Cuando me piden que resuma en dos palabras al Papa Juan Pablo II, doy la misma respuesta: ha sido, es incluso tras su muerte, un singular Testigo de Jesucristo, y, por ello mismo, testigo de esperanza. Por esto mismo, toda su obra ha sido cumplimiento, encarnación viva, testimonio hecho Historia, del mismo gesto de Pedro, el primer Papa, en favor del paralítico, de una Humanidad postrada y necesitada de reemprender la marcha hacia una Humanidad nueva hecha de hombres y mujeres nuevos conforme al Evangelio: «No tengo oro ni plata; pero lo que tengo, eso te doy. En nombre de Jesucristo, el Nazareno, echa a andar». Ha sido el Papa quien, como Cristo la noche en que iba a ser entregado, nos ha dicho en el penúltimo de sus libros autobiográficos: «Con la mirada fija en Cristo, sostenidos por la esperanza que no defrauda, caminemos juntos por los caminos del nuevo milenio: ¡Levantaos! ¡Vamos!».
Por esto, ante los grandes y graves problemas con los que se ha cerrado el segundo milenio y con los que se ha abierto el nuevo, el Papa Juan Pablo II proclamó con toda certeza y convicción: «No nos satisface, ciertamente, la ingenua convicción de que haya una fórmula mágica para los grandes desafíos de nuestro tiempo. No, no será una fórmula lo que nos salve, pero sí una persona y la certeza que ella nos infunde: ¡Yo estoy con vosotros!». No son las ideologías, no son las teorías, sino Jesucristo, que vive y sale a nuestro encuentro. «No se trata –añade el Papa–, pues, de inventar un nuevo programa. El programa ya existe. Es el de siempre, recogido por el Evangelio y la Tradición viva. Se centra, en definitiva, en Cristo mismo, al que hay que conocer, amar e imitar, para vivir en Él la vida trinitaria y transformar con Él la Historia hasta su perfeccionamiento en la Jerusalén celeste. Es un programa que no cambia al variar los tiempos y las culturas». Es el camino del Testigo fiel, de una Humanidad en camino, renovada, fortalecida y sin miedo. Cristo sí que renueva y hace nuevas todas las cosas.
No en balde, inició su pontificado con aquellas prometedoras palabras: «¡No tengáis miedo! Abrid de par en par vuestras puertas a Cristo!». El mismo Juan Pablo II nos aclaró el sentido de estas palabras, en su libro entrevista Cruzando el umbral de la esperanza: «Cuando el 22 de octubre de 1978 pronuncié en la plaza de San Pedro las palabras: ¡No tengáis miedo!, no era plenamente consciente de lo lejos que me llevarían a mí y a la Iglesia entera. Su contenido provenía más del Espíritu Santo, prometido por el Señor Jesús a sus Apóstoles como Consolador, que del hombre que las pronunciaba. Sin embargo, con el paso de los años, las he renovado en variadas circunstancias».

————————

> [EJERCICIOS PROPUESTOS]
[1] Enumere, sin repetir ninguna, las exclamaciones del texto sobre Juan Pablo II que empiezan con «¡» y terminan con «!».
[2] Prosiga el texto sobre Juan Pablo II a partir de su última oración.
Para resolver lo que aquí se pide no hace falta consultar el material.

> [DATOS PROPORCIONADOS]
————————

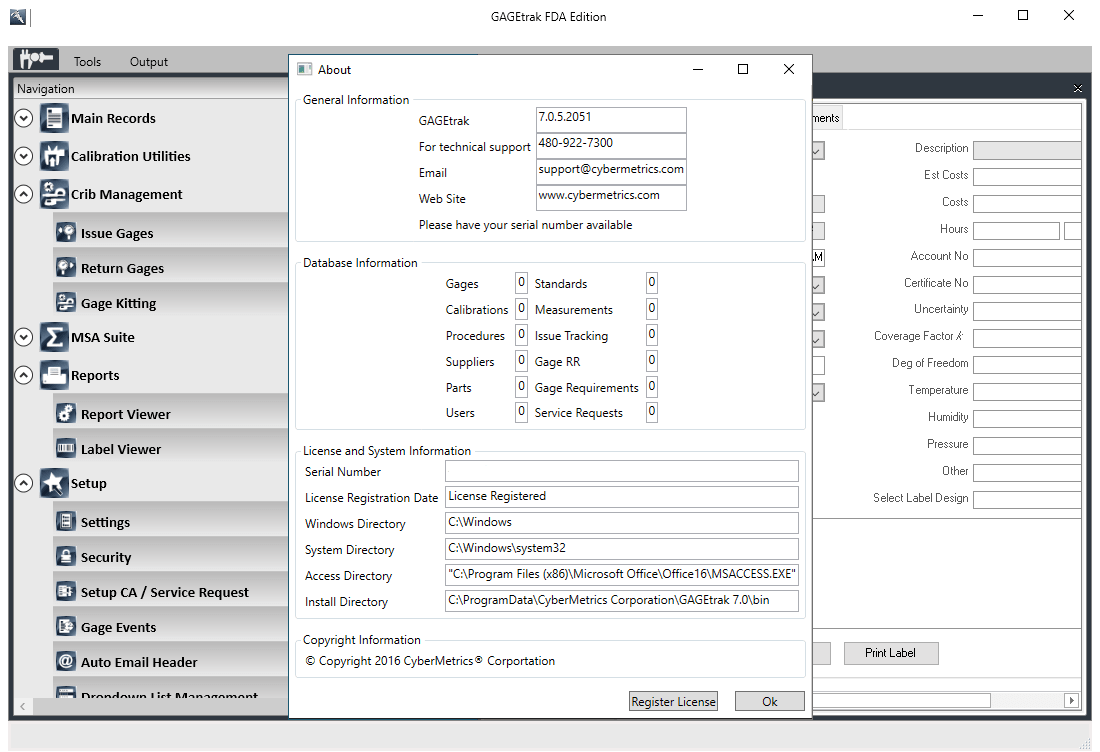
Task: Click the MSA Suite sigma icon
Action: [54, 338]
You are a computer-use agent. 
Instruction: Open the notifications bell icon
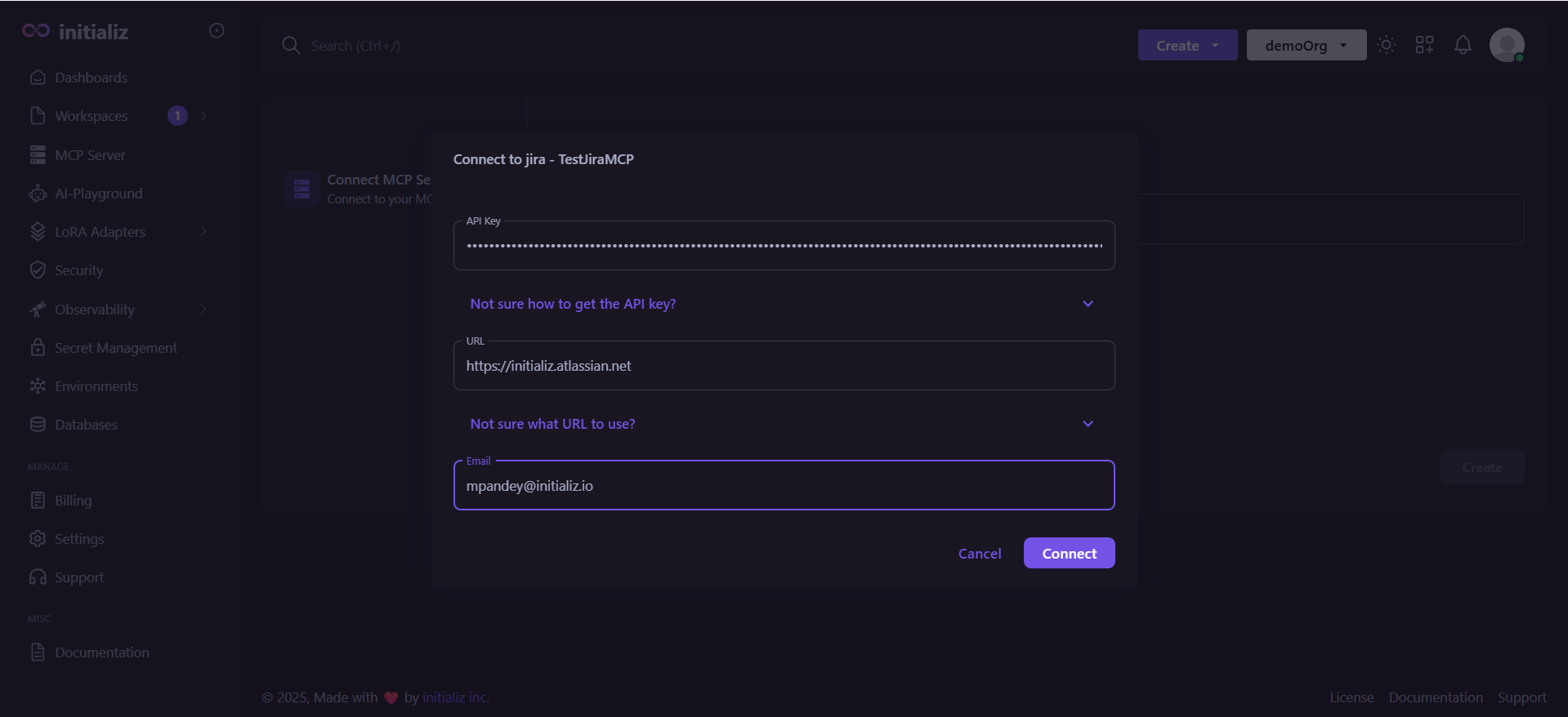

————————

> [CONJUNTO DE RESPUESTAS]
[1]
¡Levantaos!
¡Vamos!
¡Yo estoy con vosotros!
¡No tengáis miedo!

[2]
Nuestro camino
…En cierto sentido era una exhortación dirigida a todos los hombres, una exhortación a vencer el miedo a la actual situación mundial. […] ¡No tengáis miedo de lo que vosotros mismos habéis producido, no tengáis miedo tampoco de todo lo que el hombre ha producido, y que está convirtiéndose cada día más en un peligro para él! En fin, ¡no tengáis miedo de vosotros mismos! ¿Por qué no debemos tener miedo? Porque el hombre ha sido redimido por Dios. Mientras pronunciaba esas palabras en la plaza de San Pedro, tenía ya la convicción de que la primera encíclica y todo el pontificado estarían ligados a la verdad de la Redención. […] En ella se encuentra la más profunda afirmación de aquel: ¡No tengáis miedo!: ¡Dios ha amado al mundo! Lo ha amado tanto que ha entregado a su Hijo Unigénito! […] El poder de la cruz de Cristo y de su resurrección es más grande que todo el mal del que el hombre podría y debería tener miedo».
De Cristo tienen, tenemos, necesidad los pueblos y las naciones del mundo entero, todas las gentes. «Es necesario que, en su conciencia, resurja con fuerza la certeza de que existe. Alguien que tiene en sus manos el destino de este mundo que pasa; Alguien que tiene las llaves de la muerte y de los infiernos; Alguien que es el Alfa y la Omega de la historia del hombre, sea la individual como la comunitaria. Y este Alguien es Amor. Amor hecho hombre, Amor crucificado y resucitado, Amor continuamente presente entre los hombres. Es Amor eucarístico. Es fuente incesante de comunión. Él es el único que puede dar plena garantía de las palabras ¡No tengáis miedo!».
Lo que Juan Pablo ha dicho, las exigencias de vida moral que nos ha señalado a todos, que no son otras que las señaladas en el Evangelio, hechas carne y vida humana en Jesús, así como las llamadas tan importantes y bellas que ha hecho a los jóvenes, centinelas del mañana, no son irrealizables: «Aceptar lo que el Evangelio exige quiere decir afirmar la propia humanidad completa, ver en ella toda la belleza querida por Dios, reconociendo en ella, sin embargo, a la luz del poder de Dios mismo, también sus debilidades: Lo que es imposible a los hombres es posible a Dios». No nos quedemos, pues, en la mera alabanza o en el sentido y emocionado recuerdo.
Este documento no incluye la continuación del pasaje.